Für viele Abiturienten ist die Zeit vor dem Abi anstrengend und mit wenig Abwechslung verbunden. Eine Auszeit durch ein sogenanntes „Work & Travel“ kann dann eine gute Möglichkeit sein, den Schulalltag hinter sich zu lassen. Wer nach dem Abi noch nicht genau weiß, wohin es einmal gehen soll, kann dabei unterschiedliche Arbeitsbereiche testen. Ein Work & Travel hat den Vorteil, dass die Arbeitseinsätze relativ spontan geplant und eher kurzzeitig sind.

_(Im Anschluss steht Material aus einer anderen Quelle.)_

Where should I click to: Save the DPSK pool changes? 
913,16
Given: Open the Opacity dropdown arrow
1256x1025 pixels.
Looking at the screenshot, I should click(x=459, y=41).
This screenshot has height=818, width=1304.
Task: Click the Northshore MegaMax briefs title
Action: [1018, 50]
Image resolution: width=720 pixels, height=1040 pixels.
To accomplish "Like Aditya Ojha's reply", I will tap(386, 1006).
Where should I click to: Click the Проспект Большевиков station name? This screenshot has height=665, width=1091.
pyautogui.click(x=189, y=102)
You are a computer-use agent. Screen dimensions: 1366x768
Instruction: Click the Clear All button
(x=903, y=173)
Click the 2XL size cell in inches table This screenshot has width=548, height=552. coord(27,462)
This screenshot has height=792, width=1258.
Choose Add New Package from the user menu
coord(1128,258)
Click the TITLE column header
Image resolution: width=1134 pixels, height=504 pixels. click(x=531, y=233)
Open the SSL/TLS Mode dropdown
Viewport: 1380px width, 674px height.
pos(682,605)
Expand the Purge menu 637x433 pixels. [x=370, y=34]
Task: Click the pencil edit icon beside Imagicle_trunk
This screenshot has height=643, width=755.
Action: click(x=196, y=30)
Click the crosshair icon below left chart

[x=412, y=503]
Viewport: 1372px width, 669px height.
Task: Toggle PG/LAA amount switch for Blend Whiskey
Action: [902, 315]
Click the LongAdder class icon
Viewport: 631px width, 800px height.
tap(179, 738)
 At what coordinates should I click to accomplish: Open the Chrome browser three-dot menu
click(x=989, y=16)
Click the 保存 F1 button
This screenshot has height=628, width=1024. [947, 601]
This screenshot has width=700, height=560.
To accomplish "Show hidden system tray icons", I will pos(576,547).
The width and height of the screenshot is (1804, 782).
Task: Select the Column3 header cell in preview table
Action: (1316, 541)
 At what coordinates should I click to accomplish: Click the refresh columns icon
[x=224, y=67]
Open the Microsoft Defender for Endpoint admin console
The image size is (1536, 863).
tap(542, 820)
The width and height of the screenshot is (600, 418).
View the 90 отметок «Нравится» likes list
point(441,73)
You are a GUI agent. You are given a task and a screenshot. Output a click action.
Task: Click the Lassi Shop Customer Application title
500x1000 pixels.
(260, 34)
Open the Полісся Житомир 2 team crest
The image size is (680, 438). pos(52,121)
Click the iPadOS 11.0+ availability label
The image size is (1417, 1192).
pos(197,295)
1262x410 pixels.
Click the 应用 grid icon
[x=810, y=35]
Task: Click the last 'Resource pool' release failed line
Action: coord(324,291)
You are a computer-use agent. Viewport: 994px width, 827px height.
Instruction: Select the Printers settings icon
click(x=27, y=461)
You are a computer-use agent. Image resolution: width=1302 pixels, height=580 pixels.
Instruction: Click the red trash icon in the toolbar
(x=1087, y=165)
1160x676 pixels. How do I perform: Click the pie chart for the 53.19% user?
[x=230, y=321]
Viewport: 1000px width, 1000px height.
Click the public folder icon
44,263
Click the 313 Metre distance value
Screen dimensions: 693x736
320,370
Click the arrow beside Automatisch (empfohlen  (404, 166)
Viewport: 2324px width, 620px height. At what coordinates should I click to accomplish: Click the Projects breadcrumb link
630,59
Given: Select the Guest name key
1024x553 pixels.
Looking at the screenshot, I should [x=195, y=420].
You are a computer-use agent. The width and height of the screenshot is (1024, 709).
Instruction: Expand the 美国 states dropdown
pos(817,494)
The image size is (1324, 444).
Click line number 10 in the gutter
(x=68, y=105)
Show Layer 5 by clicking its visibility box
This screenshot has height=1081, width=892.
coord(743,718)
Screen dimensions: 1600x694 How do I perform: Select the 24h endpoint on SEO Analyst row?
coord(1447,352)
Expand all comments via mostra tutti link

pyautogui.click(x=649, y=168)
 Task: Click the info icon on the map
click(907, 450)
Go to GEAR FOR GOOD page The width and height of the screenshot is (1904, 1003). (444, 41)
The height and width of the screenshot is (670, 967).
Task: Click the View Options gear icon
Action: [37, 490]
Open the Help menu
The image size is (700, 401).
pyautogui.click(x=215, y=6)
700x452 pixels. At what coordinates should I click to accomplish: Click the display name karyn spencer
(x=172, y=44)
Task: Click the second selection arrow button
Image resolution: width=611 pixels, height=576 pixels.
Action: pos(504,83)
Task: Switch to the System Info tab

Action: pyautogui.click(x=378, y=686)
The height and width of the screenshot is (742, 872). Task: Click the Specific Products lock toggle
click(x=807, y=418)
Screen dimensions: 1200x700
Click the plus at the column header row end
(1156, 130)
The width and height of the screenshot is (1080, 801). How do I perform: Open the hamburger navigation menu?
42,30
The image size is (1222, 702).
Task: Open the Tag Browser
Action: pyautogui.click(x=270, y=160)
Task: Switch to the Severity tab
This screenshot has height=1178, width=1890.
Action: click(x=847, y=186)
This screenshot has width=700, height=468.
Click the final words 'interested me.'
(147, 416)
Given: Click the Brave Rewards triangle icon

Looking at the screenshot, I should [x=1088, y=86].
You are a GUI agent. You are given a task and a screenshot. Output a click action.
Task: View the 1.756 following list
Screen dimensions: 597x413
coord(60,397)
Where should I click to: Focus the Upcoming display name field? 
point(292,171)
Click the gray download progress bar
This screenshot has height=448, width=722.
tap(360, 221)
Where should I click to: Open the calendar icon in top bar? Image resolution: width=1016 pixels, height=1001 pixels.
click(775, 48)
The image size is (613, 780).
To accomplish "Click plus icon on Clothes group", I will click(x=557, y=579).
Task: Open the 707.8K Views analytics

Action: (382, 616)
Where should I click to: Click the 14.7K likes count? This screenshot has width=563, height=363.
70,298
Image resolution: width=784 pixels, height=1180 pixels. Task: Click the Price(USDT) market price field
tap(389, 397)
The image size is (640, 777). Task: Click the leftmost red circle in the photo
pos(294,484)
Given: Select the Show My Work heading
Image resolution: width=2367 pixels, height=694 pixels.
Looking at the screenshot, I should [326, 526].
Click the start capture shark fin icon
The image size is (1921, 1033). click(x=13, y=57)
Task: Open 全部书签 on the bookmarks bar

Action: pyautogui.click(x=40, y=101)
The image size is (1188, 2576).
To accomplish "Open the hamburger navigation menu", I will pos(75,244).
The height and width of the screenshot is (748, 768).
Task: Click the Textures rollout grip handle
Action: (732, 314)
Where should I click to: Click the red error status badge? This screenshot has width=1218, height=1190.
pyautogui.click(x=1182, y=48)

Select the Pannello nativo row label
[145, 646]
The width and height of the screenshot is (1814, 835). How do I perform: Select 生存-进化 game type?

Daneben bleibt genügend Zeit zu reisen und die Umgebung zu erkunden.
Die meisten Abiturienten planen ihr Work & Travel im weiter entfernten Ausland. Wer erst einmal in der Nähe seiner Familie und Freunde bleiben möchte, kann aber natürlich auch innerhalb von Europa oder gar Deutschland bleiben. Im Vorfeld ist es hilfreich, sich über die Arbeitgeber für Work & Travel in der Region zu informieren, um einen groben Anlaufpunkt für die eigene Reise zu haben. Nach einiger Zeit können Jobs aber auch gut über persönliche Kontakte gefunden werden.

Einige Veranstalter bieten Unterstützung bei der Planung und Organisation des Work & Travel. Dazu gehört die Beantragung eines Visums, der Anreise und der Unterkunft. Auch der erste Arbeitgeber oder ein Mietwagen können von Deutschland aus organisiert werden. Etwas schwieriger, aber günstiger ist es, alles allein zu organisieren. Abiturienten, die ein Work & Travel planen, sollten die Anbieter miteinander vergleichen und abwägen, ob sich der Aufwand einer selbst organisierten Reise lohnt. In der Zeit während dem Schulabschluss bleibt dafür oft nicht viel Zeit.

Ein Work & Travel hat zahlreiche Vorteile. Die Arbeit ist meist ohne Vorkenntnisse gut machbar. Im Gegensatz zu einer normalen Reise können viele Einblicke in das normale Leben gewonnen werden. Nebenbei können auch die Sprachkenntnisse vertieft werde. Für viele Abiturienten ist ein Work & Travel die perfekte Kombination aus eigenständigem Reisen und vielen interessanten Arbeitserfahrungen. Sinnvoll ist es, wenn zu Anfang ein finanzielles Polster da ist.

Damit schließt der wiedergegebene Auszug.